▸ Information

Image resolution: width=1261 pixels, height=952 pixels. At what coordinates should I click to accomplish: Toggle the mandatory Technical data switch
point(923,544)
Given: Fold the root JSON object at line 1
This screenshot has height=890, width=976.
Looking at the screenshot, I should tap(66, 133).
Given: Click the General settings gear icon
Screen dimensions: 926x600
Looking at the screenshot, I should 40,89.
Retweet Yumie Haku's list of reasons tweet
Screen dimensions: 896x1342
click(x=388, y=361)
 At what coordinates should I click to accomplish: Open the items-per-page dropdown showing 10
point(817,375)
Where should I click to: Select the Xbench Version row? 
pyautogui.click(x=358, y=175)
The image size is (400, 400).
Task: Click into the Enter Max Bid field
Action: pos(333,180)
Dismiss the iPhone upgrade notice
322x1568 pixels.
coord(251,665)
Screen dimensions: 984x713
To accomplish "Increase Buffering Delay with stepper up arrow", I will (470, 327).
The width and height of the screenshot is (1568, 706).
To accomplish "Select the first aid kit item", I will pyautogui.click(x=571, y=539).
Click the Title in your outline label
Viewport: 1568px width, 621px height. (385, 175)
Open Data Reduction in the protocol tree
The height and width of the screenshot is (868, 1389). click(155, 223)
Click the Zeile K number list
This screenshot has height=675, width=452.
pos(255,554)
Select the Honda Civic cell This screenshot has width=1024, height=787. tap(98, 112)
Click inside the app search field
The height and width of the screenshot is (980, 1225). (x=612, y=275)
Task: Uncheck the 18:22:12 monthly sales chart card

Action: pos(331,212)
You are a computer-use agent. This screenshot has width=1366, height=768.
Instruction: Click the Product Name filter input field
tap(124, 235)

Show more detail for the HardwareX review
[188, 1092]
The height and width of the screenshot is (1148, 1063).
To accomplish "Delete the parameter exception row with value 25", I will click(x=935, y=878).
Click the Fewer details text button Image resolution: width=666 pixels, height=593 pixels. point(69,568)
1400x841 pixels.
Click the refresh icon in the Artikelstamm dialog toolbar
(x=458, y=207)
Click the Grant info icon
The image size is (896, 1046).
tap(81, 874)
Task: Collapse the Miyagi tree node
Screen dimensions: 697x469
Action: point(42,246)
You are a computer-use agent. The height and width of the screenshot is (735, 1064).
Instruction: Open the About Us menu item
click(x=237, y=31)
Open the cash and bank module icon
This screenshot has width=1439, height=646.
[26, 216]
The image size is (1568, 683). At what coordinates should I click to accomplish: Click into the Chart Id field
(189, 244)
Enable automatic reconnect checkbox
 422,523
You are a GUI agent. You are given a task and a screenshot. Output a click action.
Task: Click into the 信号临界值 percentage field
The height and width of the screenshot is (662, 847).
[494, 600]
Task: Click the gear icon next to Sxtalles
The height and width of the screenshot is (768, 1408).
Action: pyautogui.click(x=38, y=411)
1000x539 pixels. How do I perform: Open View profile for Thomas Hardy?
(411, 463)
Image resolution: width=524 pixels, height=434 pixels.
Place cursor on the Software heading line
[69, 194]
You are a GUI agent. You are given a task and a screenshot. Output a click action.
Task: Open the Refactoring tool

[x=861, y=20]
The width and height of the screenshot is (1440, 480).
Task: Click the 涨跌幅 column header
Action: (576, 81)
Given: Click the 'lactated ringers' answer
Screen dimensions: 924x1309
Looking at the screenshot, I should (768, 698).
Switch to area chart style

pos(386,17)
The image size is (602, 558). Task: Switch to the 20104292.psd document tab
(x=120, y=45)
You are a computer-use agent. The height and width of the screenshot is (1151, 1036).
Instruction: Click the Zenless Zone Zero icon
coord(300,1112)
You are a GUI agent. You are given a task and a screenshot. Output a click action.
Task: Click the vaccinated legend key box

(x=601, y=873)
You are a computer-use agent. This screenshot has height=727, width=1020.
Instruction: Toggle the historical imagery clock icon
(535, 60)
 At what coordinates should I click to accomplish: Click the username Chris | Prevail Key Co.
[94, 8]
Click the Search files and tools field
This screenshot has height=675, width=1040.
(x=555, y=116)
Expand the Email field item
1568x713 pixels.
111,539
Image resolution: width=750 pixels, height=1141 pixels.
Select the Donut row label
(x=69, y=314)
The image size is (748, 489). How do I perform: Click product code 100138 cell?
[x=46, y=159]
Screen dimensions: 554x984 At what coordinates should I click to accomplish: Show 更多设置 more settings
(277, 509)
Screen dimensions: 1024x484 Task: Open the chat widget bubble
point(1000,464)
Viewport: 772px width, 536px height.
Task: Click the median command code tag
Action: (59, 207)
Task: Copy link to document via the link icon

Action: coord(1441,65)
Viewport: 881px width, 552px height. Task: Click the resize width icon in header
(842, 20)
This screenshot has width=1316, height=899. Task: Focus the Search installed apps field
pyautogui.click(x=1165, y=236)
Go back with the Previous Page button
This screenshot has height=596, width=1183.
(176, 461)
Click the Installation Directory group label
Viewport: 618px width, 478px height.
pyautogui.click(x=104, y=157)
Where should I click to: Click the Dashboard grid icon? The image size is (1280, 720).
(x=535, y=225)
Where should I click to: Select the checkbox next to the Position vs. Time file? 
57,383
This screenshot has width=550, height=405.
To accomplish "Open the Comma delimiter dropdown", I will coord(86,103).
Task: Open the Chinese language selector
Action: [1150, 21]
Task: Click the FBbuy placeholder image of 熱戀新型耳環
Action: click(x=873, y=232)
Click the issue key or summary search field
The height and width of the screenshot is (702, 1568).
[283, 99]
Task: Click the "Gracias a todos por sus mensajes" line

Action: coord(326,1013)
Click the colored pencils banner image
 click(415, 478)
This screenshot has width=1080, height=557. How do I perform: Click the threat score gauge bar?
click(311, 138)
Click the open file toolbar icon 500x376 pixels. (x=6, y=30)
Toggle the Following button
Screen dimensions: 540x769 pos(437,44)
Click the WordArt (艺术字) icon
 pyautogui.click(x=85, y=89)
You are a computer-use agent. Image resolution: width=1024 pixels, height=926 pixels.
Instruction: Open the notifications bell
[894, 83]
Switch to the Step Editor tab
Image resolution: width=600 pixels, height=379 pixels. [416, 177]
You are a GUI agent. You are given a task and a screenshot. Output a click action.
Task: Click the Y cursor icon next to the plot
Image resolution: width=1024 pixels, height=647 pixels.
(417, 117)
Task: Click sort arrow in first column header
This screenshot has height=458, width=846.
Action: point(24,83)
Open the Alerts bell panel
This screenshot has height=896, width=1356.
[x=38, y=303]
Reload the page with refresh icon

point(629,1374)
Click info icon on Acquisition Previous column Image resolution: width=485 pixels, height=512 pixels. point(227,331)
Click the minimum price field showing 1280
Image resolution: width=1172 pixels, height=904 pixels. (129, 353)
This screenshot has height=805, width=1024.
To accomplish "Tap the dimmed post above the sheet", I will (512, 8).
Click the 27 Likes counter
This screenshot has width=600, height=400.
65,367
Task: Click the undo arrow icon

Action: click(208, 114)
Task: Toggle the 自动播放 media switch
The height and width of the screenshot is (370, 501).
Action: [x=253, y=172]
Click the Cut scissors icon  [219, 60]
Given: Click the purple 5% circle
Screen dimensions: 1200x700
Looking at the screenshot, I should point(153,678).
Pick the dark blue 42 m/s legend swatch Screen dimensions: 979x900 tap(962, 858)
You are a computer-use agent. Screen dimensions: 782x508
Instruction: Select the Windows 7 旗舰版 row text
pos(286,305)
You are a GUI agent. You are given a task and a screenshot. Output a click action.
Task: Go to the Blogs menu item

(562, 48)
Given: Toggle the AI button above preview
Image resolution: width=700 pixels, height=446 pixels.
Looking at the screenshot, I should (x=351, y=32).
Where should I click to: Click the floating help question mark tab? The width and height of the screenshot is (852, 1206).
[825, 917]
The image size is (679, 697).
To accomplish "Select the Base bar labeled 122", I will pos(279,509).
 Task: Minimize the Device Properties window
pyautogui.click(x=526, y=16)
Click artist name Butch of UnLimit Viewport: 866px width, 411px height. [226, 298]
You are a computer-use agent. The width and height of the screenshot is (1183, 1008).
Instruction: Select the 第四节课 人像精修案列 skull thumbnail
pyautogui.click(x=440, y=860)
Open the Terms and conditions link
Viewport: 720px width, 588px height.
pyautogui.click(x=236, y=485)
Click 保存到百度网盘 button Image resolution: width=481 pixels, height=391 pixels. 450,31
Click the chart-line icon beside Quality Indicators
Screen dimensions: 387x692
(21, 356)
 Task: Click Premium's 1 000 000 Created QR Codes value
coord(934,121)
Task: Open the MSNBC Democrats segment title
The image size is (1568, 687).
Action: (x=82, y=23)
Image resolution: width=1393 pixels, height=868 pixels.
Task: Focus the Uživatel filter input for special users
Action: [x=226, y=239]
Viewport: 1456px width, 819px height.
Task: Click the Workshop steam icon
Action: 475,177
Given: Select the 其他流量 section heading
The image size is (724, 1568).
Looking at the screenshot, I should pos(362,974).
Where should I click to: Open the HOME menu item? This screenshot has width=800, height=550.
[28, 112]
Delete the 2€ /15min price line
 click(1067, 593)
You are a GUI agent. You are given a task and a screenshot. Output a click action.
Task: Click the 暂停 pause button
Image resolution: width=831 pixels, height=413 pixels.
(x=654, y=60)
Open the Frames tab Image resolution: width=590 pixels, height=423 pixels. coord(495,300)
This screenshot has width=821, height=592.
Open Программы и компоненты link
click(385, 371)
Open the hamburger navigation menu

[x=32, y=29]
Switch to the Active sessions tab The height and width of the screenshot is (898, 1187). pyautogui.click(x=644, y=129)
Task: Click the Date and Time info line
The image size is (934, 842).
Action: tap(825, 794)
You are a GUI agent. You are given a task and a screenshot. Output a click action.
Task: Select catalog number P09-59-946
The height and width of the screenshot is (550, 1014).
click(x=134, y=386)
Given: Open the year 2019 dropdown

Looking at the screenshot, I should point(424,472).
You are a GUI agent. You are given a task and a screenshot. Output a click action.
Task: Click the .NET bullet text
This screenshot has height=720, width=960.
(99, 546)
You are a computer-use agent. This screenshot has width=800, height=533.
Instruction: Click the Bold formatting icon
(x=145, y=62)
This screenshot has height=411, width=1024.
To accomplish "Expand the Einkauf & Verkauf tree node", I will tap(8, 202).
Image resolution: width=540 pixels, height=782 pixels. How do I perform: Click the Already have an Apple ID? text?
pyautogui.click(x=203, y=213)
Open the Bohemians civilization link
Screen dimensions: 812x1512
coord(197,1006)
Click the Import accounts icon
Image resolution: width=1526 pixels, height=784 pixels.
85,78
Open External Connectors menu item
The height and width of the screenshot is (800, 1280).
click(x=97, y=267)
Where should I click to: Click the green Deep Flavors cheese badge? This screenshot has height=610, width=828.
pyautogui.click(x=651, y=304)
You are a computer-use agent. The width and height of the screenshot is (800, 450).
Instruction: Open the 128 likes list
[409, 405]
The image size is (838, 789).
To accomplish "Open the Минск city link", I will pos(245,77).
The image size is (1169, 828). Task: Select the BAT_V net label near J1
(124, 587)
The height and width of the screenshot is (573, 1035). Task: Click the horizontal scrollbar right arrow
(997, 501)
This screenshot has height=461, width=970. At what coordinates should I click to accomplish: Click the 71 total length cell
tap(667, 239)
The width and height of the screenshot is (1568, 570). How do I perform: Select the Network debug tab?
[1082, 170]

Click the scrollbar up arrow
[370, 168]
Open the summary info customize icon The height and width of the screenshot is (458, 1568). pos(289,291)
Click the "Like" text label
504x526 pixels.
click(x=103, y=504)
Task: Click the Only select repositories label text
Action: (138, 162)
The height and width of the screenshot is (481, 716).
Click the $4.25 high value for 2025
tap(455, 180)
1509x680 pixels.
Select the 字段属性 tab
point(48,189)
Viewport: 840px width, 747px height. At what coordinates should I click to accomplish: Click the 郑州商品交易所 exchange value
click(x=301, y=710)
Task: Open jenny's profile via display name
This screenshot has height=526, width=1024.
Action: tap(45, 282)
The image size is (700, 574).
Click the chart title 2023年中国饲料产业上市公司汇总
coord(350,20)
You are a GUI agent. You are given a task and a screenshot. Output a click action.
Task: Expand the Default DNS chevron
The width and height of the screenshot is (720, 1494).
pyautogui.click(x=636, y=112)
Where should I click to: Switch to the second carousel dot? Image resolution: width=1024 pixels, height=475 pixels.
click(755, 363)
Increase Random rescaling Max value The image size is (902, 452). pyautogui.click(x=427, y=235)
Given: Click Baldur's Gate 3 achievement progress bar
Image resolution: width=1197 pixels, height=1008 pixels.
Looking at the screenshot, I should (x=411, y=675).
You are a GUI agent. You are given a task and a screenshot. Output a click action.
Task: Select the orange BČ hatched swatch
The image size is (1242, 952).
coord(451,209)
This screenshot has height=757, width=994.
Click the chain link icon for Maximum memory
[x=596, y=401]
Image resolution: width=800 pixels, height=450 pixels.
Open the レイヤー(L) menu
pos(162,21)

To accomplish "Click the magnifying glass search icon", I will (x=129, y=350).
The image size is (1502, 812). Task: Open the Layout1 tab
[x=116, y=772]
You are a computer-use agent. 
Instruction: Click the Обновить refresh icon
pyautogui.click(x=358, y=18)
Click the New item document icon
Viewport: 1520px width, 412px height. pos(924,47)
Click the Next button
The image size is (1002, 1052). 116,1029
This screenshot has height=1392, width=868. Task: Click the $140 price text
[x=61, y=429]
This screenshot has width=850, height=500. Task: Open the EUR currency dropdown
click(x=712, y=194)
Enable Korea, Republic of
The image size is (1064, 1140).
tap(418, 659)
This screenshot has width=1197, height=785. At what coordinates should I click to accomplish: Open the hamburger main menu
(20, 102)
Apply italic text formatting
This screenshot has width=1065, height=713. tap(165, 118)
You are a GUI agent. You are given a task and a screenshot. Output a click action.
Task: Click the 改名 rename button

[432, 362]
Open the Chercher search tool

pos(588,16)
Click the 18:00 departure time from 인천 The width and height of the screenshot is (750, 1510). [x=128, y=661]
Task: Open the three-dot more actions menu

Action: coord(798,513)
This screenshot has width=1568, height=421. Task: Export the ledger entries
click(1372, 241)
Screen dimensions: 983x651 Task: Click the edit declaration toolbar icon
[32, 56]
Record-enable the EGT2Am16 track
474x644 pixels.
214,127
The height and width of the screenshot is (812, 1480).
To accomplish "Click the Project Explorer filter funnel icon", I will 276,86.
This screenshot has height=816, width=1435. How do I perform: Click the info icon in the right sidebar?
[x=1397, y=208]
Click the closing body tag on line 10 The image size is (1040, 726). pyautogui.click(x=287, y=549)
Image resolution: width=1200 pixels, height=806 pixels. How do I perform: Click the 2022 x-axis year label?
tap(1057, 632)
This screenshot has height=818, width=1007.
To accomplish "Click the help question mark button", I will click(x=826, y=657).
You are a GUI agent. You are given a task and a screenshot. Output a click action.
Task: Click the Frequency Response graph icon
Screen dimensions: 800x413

▸ Exercise details
Would you quote everything above from the line containing "The image size is (1568, 683)." down to the line containing "Task: Click the gear icon next to Sxtalles"? Include both of those lines and nothing else.

▸ Finished exercise
The image size is (1568, 683). At what coordinates should I click to accomplish: Click into the Chart Id field
(189, 244)
Enable automatic reconnect checkbox
 422,523
You are a GUI agent. You are given a task and a screenshot. Output a click action.
Task: Click into the 信号临界值 percentage field
The height and width of the screenshot is (662, 847).
[494, 600]
Task: Click the gear icon next to Sxtalles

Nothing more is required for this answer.